Vous savez que je n'y suis pas favorable. On nous présente toujours le modèle nordique comme parfait. C'est à se demander pourquoi l'Ecosse a renoncé, en 2012, à la pénalisation du client. Plus récemment, le Danemark a renoncé à légiférer en ce sens et à se mettre au même régime que la Suède et la Norvège. Que recherchons-nous, sinon l'efficacité ? C'est ce qui me porte à penser que le délit de racolage est utile. C'est, pour les policiers, un moyen de contact. C'est aussi, bien souvent, pour les personnes prostituées, le moyen d'entrer en contact avec une association. Elles sont à ce point traumatisées que tout ce qui porte l'uniforme leur fait peur, et qu'elles ne vont pas, d'elles-mêmes, dans les commissariats.
Il n'en va pas de même de la pénalisation du client. Au Danemark, ainsi que nous l'avons appris dans une note dont nous n'avions pas eu connaissance avant l'adoption du texte de la commission, il existe un conseil, composé de magistrats et de représentants élus, chargé de se prononcer sur l'opportunité de légiférer en matière pénale. Ce conseil a estimé qu'il existait un manque réel d'information sur la réalité de la situation de la prostitution en Suède, et relevé qu'au regard des expériences suédoise et norvégienne, les effets attendus d'une pénalisation du sexe marchand seraient limités. Ajoutant que seule une action intensive de la police pourrait avoir un effet momentané, il estime que les effets secondaires probables d'une éventuelle interdiction seraient de rendre les conditions de vie des personnes prostituées plus difficiles (M. Alain Gournac approuve). Les magistrats suédois lui ont confirmé, souligne-t-il encore, que les femmes se prostituant loin des yeux du public sont plus souvent victimes de violences. Selon les policiers danois, qui travaillent en collaboration étroite avec leurs collègues suédois, la législation suédoise n'aurait eu qu'un effet marginal sur le nombre de personnes se prostituant, et n'a fait que rendre la vie de milliers de ces femmes encore plus difficile. La chasse au client se fait généralement au détriment des enquêtes relatives aux trafiquants.
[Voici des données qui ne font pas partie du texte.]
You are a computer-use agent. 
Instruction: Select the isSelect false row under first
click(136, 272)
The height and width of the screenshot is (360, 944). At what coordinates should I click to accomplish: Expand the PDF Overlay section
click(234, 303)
J'ajoute qu'un récent rapport régional publié en Suède dresse un bilan peu satisfaisant des effets de la pénalisation et que la fondation Scelles, que l'on ne peut soupçonner de tiédeur, relève qu'il n'existe aucune statistique nationale sur la prostitution en Suède. En l'absence de statistiques, on reste dans l'interprétation. Ce qui a été observé, en revanche, et cela m'a particulièrement alarmé, c'est un essor de la prostitution masculine : 2,1% des Suédois ayant entre 16 et 25 ans se seraient prostitués en 2012. En outre, les clients deviennent plus jeunes : la moitié des clients de personnes prostituées de moins de 26 ans ont eux-mêmes moins de 26 ans.
Bref, c'est une erreur de penser que la pénalisation du client est la solution miracle. Et si on la couple avec ce que l'on vient de voter à l'article 13, c'est à dire le maintien du délit de racolage, on entre dans un régime de prohibition. Autant écrire, dans un article unique, que la prostitution est interdite ! À ceci près que l'on encourrait inévitablement la sanction de la Cour européenne des droits de l'homme, qui, chaque fois qu'elle a été saisie, a toujours jugé que la prostitution est incompatible avec les droits et la dignité de la personne humaine dès lors qu'elle est contrainte mais non sans ajouter qu'aucune disposition légale ne pouvait aller jusqu'à contrevenir au droit fondamental de disposer de son corps.